Many people look askance at the way the tech elite has cosied up to the president. But the boss of the world’s most valuable firm, who once kept his distance from politics, says he is “incredibly proud" that Nvidia is contributing to Mr Trump’s new White House ballroom. Moreover, he is doubling down by pledging to help President Trump reindustrialise America.
That may be mostly calculated to win the president’s support in convincing China to reopen its market to Nvidia’s graphics processing units (GPUs). It also involves significant rebranding of existing plans. Yet it is meaningful, nonetheless.
It begins with chipmaking. In mid-October, nine months after the president told Mr Huang that he wanted to reshore manufacturing, TSMC, a Taiwan-based semiconductor maker, produced a wafer for Nvidia’s most advanced GPU, called Blackwell, at its Arizona fab. Mr Huang said Blackwell’s processors, memory and packaging will all soon be made in America—though it is likely to take a long time before production happens at scale.
His efforts extend to robotics. AI, the Nvidia boss said, was enabling firms like Foxconn, another Taiwanese manufacturer once joined at the hip to China, to build fully robotic factories in America that will be run via AI-created simulations, or “digital twins", using Nvidia technology. To offset labour shortages, some factories will eventually produce AI-powered robots—humanoid and otherwise.
It is not just Nvidia. Peter Thiel, a venture capitalist, is also placing bets on America’s high-tech manufacturing renaissance. On October 28th one of his former acolytes, James Proud, a London-born entrepreneur, unveiled a plan to create a chipmaking machine in America to revive semiconductor production. Using advanced X-ray lithography, his firm, Substrate, aims to take on ASML, the Dutch firm that is the sole supplier of extreme ultraviolet lithography used in advanced semiconductor manufacturing.
It is a huge challenge. But Substrate has raised $100m at a valuation of $1bn, backed by venture-capital firms such as Mr Thiel’s Founders Fund. Eventually it hopes to support chipmaking foundries across America, reducing the country’s vulnerability to a Chinese invasion of Taiwan. “Most believe we will fail. But this is important enough to do," says Mr Proud.
Full-scale reshoring remains a quixotic endeavour and is based on flawed economics. The president’s ability to sway corporate decision-making is concerning. And there are also bottlenecks. Mr Huang praised Mr Trump for his “pro-energy" policies, but his administration has discouraged clean-energy sources such as wind. Its immigration crackdown has affected skilled and unskilled labour.
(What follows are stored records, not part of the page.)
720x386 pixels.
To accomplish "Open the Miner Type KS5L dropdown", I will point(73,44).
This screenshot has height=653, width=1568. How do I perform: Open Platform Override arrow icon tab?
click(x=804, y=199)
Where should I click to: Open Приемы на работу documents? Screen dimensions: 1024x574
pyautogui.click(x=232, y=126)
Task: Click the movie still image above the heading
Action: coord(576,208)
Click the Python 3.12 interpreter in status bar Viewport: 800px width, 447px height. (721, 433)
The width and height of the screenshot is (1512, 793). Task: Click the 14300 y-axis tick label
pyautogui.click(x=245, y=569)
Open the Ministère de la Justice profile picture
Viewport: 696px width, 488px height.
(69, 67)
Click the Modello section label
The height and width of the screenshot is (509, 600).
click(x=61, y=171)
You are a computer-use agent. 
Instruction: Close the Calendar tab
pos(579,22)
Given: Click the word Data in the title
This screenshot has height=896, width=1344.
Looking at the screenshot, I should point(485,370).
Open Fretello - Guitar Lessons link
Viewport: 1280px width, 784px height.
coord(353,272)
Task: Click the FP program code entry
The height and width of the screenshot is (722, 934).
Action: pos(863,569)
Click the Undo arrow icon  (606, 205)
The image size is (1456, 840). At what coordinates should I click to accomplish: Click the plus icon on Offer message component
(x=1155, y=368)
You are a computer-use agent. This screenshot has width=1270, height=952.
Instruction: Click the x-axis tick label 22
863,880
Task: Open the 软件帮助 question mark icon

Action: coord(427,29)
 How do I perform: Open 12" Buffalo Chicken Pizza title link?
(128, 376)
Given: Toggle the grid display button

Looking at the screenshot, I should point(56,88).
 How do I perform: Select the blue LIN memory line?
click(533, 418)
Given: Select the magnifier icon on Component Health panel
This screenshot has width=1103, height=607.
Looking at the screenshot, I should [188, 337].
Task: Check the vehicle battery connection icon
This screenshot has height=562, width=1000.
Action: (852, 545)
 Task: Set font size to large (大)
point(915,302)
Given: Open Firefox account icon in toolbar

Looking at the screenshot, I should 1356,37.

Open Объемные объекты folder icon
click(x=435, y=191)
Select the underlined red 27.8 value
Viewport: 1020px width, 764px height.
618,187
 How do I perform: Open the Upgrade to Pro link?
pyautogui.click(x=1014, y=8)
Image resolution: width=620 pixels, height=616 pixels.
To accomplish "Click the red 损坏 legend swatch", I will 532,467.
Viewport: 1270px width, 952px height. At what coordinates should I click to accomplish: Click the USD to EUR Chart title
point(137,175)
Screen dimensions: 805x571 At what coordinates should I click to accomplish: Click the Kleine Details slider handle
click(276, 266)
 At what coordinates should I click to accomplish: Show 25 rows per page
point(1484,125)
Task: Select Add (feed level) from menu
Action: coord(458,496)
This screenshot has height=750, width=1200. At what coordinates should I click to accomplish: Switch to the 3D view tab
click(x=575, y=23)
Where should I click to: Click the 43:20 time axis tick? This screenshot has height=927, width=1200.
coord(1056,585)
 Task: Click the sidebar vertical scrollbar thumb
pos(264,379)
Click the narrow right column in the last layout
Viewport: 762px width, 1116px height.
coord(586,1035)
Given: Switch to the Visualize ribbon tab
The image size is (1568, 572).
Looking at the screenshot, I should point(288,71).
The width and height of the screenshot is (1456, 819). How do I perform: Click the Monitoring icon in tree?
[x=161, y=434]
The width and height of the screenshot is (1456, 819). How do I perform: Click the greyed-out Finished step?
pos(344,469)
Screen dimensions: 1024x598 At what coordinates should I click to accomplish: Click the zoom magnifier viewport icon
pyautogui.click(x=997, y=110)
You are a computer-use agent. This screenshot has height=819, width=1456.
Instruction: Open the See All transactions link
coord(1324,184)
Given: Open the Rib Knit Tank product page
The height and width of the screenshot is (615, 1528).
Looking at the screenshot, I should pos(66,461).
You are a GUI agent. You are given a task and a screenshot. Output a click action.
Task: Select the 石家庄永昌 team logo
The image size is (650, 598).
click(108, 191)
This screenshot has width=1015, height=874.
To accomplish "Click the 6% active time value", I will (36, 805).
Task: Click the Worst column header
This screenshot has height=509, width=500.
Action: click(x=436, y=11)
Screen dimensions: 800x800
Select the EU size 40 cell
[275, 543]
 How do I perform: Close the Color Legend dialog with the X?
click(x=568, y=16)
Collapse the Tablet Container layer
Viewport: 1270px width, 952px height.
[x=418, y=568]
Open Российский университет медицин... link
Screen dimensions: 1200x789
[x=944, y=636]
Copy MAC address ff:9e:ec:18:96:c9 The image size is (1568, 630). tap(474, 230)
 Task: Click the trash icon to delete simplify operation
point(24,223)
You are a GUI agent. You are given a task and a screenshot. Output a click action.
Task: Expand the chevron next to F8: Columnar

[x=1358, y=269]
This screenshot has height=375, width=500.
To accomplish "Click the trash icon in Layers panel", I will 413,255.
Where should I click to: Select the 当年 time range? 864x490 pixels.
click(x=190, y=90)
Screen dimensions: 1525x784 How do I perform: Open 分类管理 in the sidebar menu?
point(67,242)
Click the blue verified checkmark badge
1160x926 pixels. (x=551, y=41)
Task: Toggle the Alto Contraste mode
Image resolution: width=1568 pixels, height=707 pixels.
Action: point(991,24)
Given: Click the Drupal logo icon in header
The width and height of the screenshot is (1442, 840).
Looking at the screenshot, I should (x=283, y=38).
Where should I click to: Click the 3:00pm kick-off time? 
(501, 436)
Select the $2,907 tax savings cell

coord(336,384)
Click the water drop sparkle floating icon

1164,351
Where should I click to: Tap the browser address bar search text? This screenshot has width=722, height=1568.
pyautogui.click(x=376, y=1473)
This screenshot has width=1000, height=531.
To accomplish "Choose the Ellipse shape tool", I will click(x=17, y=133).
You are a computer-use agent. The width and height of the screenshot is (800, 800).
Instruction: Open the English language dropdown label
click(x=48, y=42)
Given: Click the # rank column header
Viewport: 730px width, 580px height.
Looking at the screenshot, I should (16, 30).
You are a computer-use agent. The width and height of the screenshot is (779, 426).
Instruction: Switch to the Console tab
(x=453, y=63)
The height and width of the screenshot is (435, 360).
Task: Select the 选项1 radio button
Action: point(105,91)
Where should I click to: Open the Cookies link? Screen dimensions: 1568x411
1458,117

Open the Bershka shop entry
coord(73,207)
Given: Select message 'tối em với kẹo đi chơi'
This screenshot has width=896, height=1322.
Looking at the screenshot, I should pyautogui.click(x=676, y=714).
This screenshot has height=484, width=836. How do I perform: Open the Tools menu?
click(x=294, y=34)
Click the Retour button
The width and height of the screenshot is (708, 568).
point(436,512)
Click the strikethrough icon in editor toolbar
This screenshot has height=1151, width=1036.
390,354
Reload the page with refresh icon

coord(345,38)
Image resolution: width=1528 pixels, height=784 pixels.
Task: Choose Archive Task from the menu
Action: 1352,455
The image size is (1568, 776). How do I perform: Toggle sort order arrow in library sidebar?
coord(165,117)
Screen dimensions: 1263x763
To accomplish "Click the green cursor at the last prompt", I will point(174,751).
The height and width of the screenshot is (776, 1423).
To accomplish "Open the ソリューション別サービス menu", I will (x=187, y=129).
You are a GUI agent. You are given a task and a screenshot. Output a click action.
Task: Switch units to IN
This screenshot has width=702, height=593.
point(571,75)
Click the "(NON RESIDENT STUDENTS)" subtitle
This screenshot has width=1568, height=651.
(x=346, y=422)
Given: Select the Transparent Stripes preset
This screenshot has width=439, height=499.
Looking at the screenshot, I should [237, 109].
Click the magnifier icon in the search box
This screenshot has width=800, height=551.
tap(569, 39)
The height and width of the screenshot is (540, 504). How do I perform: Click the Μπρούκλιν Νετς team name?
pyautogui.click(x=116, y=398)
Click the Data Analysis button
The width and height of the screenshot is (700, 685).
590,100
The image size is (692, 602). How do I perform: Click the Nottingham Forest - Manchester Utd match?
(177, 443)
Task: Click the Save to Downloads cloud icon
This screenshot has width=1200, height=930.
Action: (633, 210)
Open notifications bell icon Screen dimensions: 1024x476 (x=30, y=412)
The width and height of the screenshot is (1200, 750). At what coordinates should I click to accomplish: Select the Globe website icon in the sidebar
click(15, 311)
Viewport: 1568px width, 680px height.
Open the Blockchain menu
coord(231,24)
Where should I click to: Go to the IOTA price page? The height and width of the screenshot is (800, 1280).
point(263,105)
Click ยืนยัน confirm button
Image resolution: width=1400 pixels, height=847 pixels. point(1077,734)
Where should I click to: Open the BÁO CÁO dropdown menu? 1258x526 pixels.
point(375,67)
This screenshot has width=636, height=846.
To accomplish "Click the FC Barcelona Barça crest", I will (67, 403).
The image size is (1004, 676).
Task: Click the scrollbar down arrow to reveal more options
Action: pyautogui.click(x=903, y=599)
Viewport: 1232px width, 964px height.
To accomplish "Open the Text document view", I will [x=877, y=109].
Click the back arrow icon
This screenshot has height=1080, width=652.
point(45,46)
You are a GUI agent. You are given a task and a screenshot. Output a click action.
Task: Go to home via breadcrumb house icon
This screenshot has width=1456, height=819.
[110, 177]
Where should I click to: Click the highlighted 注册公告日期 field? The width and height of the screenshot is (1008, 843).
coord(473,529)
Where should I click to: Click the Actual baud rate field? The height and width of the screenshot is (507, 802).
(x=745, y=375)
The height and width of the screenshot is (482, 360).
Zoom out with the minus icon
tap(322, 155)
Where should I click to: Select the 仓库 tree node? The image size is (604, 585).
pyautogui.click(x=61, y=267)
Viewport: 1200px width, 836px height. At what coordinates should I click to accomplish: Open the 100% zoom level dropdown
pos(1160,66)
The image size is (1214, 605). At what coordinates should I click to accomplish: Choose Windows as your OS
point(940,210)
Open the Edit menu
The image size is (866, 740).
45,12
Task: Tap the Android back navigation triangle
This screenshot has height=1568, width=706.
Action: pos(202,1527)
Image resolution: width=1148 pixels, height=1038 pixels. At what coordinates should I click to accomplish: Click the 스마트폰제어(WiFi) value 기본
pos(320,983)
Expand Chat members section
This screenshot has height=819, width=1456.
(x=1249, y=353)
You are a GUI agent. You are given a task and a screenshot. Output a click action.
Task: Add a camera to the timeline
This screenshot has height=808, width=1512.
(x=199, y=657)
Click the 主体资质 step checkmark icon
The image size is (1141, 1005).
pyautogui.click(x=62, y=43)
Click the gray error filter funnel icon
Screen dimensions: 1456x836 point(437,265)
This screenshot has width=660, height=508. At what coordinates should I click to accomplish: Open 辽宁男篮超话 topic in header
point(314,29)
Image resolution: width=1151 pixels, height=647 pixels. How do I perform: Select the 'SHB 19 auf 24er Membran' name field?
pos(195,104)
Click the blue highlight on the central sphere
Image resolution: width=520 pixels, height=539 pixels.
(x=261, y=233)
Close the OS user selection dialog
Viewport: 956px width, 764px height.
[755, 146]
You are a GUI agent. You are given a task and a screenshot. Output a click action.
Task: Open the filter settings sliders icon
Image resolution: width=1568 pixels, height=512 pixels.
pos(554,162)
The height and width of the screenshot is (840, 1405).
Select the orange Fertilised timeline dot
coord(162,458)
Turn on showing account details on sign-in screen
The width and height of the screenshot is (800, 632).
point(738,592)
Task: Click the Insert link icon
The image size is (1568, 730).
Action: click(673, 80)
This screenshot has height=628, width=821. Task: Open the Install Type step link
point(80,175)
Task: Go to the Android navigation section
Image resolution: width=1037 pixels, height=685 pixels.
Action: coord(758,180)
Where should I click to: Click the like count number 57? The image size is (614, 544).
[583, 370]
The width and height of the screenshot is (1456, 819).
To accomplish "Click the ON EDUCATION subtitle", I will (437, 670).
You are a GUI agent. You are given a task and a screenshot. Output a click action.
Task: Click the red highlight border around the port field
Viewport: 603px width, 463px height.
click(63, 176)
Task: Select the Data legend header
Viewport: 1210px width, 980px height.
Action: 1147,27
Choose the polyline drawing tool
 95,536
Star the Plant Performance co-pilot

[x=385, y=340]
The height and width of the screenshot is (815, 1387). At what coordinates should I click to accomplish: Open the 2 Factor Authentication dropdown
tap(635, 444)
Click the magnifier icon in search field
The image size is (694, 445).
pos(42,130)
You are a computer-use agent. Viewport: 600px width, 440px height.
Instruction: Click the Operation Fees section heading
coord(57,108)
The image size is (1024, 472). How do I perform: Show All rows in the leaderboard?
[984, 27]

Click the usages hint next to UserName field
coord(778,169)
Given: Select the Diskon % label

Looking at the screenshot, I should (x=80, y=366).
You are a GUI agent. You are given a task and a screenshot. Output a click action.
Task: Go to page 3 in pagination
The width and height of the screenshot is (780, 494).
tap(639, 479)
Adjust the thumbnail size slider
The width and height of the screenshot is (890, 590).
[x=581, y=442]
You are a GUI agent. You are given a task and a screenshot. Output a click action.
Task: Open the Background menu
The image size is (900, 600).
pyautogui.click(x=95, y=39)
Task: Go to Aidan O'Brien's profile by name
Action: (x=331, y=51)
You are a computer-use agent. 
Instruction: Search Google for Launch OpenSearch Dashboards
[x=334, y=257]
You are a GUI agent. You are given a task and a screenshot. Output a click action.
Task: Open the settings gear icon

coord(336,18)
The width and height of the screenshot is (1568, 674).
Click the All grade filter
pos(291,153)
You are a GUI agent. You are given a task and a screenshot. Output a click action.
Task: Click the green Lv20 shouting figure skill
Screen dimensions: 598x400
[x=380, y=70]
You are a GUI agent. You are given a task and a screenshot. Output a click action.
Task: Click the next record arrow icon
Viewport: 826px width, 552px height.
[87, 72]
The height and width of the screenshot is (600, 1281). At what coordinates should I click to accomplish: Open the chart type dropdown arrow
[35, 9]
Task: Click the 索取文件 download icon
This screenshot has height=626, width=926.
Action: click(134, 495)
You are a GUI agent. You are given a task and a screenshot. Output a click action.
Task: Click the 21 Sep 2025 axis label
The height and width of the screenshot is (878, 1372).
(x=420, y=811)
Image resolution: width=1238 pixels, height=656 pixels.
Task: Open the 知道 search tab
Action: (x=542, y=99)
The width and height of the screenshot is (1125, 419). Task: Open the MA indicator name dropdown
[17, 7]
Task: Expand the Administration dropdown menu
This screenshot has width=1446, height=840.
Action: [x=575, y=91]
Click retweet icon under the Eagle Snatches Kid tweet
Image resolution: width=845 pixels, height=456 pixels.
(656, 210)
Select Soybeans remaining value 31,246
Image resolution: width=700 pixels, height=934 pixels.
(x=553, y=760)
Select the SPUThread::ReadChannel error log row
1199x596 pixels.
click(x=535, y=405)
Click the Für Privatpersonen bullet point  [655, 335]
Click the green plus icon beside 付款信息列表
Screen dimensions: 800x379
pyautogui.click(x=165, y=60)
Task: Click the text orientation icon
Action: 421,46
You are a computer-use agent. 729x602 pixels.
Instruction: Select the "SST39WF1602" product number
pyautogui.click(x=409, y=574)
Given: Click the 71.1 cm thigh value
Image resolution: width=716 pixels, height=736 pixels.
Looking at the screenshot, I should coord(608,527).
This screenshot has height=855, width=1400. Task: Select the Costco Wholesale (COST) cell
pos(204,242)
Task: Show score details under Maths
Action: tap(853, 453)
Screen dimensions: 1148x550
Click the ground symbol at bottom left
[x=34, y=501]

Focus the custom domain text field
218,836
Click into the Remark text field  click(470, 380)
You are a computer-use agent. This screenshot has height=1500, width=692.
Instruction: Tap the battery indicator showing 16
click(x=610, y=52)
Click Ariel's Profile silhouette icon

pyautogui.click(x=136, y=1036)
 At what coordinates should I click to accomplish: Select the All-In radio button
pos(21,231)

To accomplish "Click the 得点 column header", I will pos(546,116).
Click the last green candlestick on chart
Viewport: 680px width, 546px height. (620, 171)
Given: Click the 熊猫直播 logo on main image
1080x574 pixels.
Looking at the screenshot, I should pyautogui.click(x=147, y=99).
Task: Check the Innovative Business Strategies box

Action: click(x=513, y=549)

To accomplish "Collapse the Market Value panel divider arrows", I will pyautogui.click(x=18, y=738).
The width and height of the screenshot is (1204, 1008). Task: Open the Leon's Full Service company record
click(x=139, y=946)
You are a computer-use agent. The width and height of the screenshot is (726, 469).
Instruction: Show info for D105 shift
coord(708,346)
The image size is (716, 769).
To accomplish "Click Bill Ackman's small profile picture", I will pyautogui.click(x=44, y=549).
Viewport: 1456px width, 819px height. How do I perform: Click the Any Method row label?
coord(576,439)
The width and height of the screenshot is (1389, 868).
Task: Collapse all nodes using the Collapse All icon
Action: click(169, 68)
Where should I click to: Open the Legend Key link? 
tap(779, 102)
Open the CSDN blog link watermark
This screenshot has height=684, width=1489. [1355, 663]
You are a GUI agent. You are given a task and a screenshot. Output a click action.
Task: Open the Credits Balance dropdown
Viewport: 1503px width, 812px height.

Silicon Valley has long attributed its success to its distance from Washington. Yet the more AI hinges not just on digital technology but on chips, data centres and grids, the more politics matters. Rightly or wrongly, Mr Huang is acting on that. At the end of his keynote, he thanked the audience for their “service in making America great again." On October 29th Nvidia became the world’s first $5trn company.